>> start

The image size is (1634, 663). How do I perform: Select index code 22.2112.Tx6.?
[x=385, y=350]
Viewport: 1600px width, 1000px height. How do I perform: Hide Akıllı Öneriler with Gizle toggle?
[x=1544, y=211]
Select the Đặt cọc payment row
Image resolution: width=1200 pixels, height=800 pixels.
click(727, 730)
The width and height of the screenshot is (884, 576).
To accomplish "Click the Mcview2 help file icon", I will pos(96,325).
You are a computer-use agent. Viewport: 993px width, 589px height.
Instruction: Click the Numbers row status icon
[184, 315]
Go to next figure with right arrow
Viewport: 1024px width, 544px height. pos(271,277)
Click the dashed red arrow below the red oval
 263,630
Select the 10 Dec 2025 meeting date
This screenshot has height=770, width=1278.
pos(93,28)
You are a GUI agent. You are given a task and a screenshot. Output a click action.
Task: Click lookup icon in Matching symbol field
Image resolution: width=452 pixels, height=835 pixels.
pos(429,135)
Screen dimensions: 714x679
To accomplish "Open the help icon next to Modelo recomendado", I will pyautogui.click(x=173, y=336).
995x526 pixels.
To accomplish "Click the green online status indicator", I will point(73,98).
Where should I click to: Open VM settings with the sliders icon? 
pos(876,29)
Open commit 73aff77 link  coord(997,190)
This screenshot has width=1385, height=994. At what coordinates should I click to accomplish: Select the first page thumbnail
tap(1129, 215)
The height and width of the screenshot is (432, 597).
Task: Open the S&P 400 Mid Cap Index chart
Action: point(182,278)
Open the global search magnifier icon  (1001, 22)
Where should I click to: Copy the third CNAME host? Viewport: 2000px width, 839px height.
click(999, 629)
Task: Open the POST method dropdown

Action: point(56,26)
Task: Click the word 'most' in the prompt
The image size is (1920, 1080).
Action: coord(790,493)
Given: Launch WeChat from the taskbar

>> end

(Objective) Please repeat the stretch from the first line through the line containing "[x=385, y=350]", requests included, shifting every coordinate in the answers up by 112.

(Response)
The image size is (1634, 663). How do I perform: Select index code 22.2112.Tx6.?
[x=497, y=462]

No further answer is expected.